*EXERCISE GOAL:*
Nothing past the line containing "The width and height of the screenshot is (1412, 840)." belongs in the output. Copy exactly every line of the data below from the first up to and including it.

*PROVIDED RECORDS:*
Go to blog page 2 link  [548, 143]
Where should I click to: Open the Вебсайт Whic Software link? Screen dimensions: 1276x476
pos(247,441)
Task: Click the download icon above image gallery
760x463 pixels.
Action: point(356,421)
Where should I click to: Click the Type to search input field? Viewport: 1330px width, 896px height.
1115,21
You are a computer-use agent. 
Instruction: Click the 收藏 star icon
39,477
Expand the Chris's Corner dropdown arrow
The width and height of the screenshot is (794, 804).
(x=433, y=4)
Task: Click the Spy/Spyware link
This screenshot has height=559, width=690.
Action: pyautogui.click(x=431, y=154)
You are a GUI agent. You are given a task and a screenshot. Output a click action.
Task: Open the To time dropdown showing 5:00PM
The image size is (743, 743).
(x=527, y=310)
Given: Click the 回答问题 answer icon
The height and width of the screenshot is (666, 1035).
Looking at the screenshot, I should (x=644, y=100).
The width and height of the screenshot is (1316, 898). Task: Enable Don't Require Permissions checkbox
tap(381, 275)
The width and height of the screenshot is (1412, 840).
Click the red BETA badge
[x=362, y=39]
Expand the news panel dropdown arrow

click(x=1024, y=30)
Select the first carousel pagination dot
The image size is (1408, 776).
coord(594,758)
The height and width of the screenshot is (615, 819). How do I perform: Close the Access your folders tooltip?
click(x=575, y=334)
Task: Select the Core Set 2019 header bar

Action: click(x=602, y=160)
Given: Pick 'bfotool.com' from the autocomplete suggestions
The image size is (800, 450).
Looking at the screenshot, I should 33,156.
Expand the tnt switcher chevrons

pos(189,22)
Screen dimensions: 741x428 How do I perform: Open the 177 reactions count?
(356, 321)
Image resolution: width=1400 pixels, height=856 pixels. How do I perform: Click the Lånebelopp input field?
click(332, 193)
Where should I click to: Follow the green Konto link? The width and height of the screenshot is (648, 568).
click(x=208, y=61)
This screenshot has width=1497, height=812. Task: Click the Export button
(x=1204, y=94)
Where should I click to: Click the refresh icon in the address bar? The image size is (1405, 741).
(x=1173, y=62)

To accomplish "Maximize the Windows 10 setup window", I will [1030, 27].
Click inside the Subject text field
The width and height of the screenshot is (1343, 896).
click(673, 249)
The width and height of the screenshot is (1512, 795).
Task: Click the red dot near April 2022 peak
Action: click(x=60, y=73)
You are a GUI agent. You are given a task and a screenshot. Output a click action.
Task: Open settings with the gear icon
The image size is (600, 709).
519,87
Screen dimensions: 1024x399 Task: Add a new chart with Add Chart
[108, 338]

*RESPONSE BELOW:*
Go to blog page 2 link  [548, 143]
Where should I click to: Open the Вебсайт Whic Software link? Screen dimensions: 1276x476
pos(247,441)
Task: Click the download icon above image gallery
760x463 pixels.
Action: point(356,421)
Where should I click to: Click the Type to search input field? Viewport: 1330px width, 896px height.
1115,21
You are a computer-use agent. 
Instruction: Click the 收藏 star icon
39,477
Expand the Chris's Corner dropdown arrow
The width and height of the screenshot is (794, 804).
(x=433, y=4)
Task: Click the Spy/Spyware link
This screenshot has height=559, width=690.
Action: pyautogui.click(x=431, y=154)
You are a GUI agent. You are given a task and a screenshot. Output a click action.
Task: Open the To time dropdown showing 5:00PM
The image size is (743, 743).
(x=527, y=310)
Given: Click the 回答问题 answer icon
The height and width of the screenshot is (666, 1035).
Looking at the screenshot, I should (x=644, y=100).
The width and height of the screenshot is (1316, 898). Task: Enable Don't Require Permissions checkbox
tap(381, 275)
The width and height of the screenshot is (1412, 840).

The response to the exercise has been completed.